Prezzo benzina in Italia in ribasso, ma non grazie al taglio delle accise

I cali sul carburante che abbiamo visto negli ultimi giorni sono causati dalla riduzione delle quotazioni dei prodotti petroliferi nel Mediterraneo, questo evidenzia un crescente rallentamento dell’economia.

Il prezzo della benzina torna a calare
Il prezzo della benzina torna a calare

Il prezzo della benzina è in ribasso. Il motivo va cercato nella riduzione delle quotazioni dei prodotti petroliferi nel Mediterraneo. Il Brent ha toccato i 61 dollari al barile. Molti esperti del settore petrolifero sono meravigliati da queste cifre, il cui calo, rispetto ad ottobre scorso, è arrivato al 30%. Con le quotazioni dei prodotti petroliferi di nuovo in discesa, Italiana Petroli e Tamoil hanno ridotto di 1 centesimo i prezzi raccomandati di benzina e diesel. Tutto ciò è avvenuto non grazie al promesso taglio delle accise sul carburante, ventilato dal Vicepremier Matteo Salvini, che infatti torna a promettere: “Taglieremo le accise sui carburanti entro la fine dell’anno in corso”.

Non una buona notizia

Questi dati, contrariamente a quanto si possa pensare, non sono positivi. Difatti, evidenziano un crescente e all’armante rallentamento dell’economia con il serio rischio di incombere in un’inflazione. Ciò che più preoccupa maggiormente è che tali cifre sono entrate a far parte della normalità di tutti i giorni.

Quanto sono le accise?

La tassa sui carburanti è praticamente rimasta stabile dal gennaio 2013, cioè da cinque anni e mezzo, ed è di 0,728 euro al litro per la benzina, mentre per il gasolio vengono versati 61 centesimi al litro e 26 centesimi al litro per il Gpl.

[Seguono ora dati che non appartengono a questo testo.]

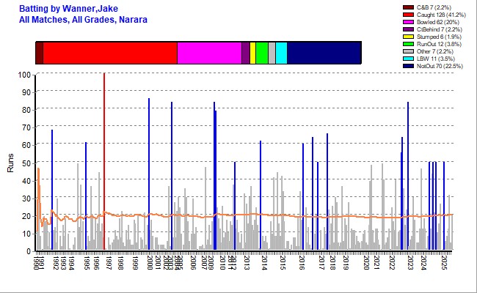
Task: Click the 1997 label on the x-axis
Action: point(110,264)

Secondo i conti effettuati da Wired, lo Stato ha incassato 25,7 miliardi di euro nel 2017 grazie a questa imposta. Ma le accise si possono togliere? In linea teorica sì, ma bisognerà essere capaci di far quadrare i conti.

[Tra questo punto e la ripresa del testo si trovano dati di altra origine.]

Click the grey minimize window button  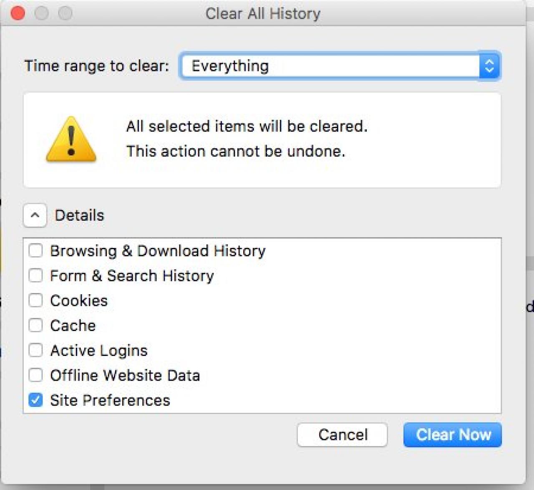click(41, 13)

Italia, il prezzo della benzina più alto in Europa

Resta il fatto che l’Italia vanta il prezzo della benzina più alto in Europa. Nel Vecchio Continente solamente in Olanda la verde costa più che nel nostro Paese, mentre per quanto riguarda il diesel siamo anche in questo caso al secondo posto di questa classifica, alle spalle solo del Belgio.

Per farla breve, in qualsiasi stato europeo, a parte il nostro, si riesce a risparmiare. In alcuni casi solamente qualche centesimo al litro, mentre in altri si arriva a spendere anche circa 10 euro in meno per ogni pieno di carburante.

Salvini torna a promettere

Il Vicepremier e Ministro dell’Interno è tornato, in questi ultimi giorni che ci separano dall’inizio del nuovo anno, sulla questione. “L‘abolizione delle accise sulla benzina – ha ammesso – è ottimistica. L’abolizione delle più vecchie accise è qualcosa che mi riprometto di portare a casa solo nel 2019. Per ora abbiamo bloccato gli aumenti. Conto di riuscire a fare l’anno prossimo quello che non sono riuscito a fare questo”.

Tra le accise che gli italiani continuano a pagare ci sono quelle sulla guerra in Etiopia e quella sul disastro della diga del Vajont, quella messa in seguito all’alluvione di Firenze e i terremoti in Friuli e in Irpinia.